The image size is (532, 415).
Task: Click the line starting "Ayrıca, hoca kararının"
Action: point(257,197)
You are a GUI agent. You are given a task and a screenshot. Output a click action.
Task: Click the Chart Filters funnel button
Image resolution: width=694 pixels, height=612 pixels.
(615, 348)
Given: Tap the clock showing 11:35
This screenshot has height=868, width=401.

· · · · ·

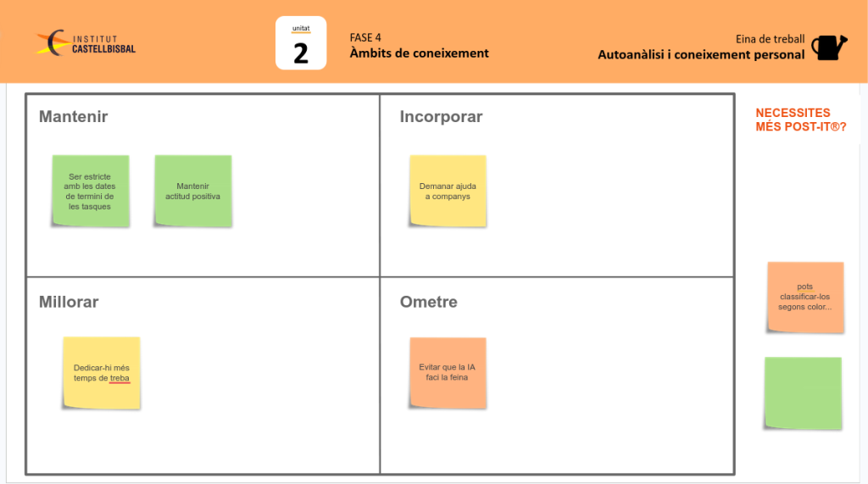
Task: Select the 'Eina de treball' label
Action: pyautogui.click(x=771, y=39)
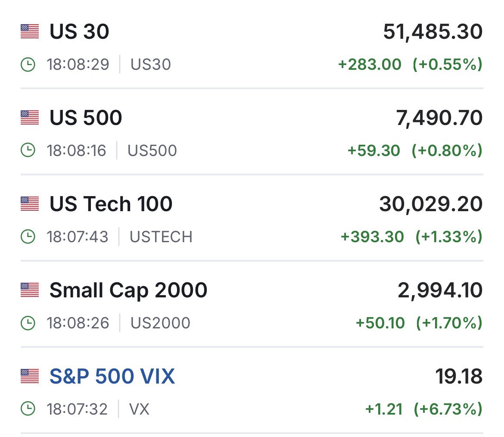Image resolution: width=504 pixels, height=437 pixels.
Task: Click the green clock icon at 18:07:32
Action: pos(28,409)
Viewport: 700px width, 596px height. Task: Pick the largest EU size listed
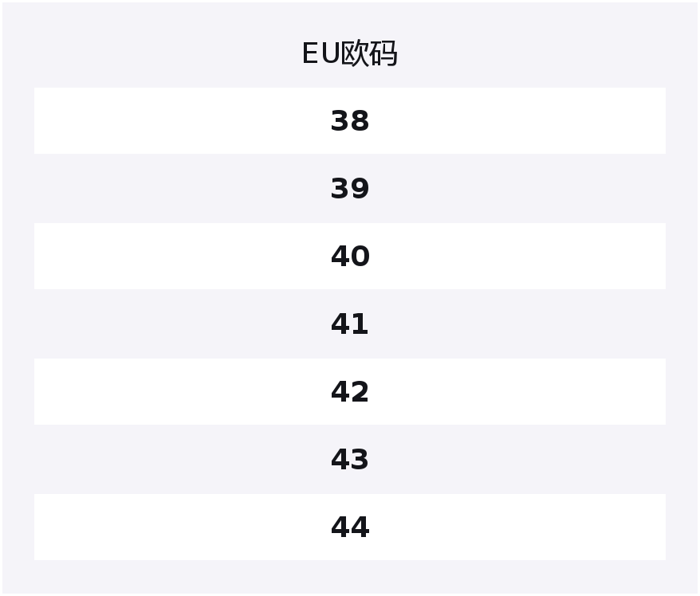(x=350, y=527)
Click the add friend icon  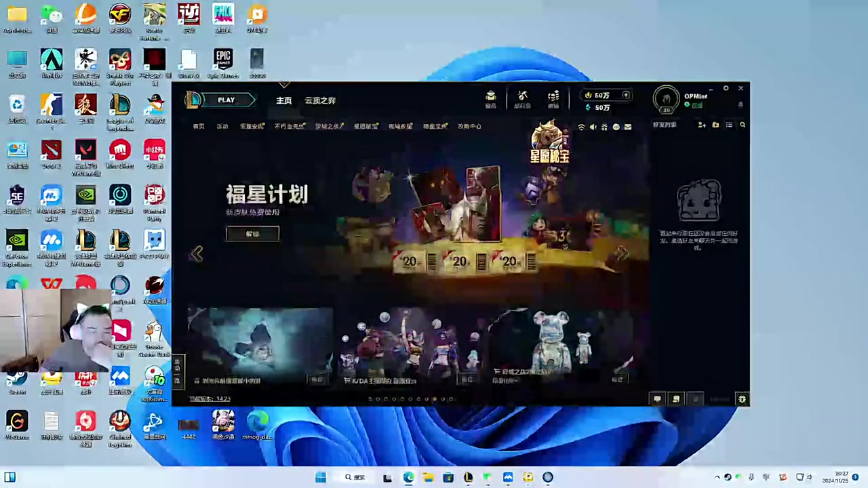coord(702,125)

· · · · ·

» EXERCISE REQUIREMENTS
Please return the lines above that run from the line containing "Given: Tap the clock showing 11:35" to the line containing "This screenshot has height=868, width=401.", inclusive, exactly and with no other lines.

» FINAL ANSWER
Given: Tap the clock showing 11:35
This screenshot has height=868, width=401.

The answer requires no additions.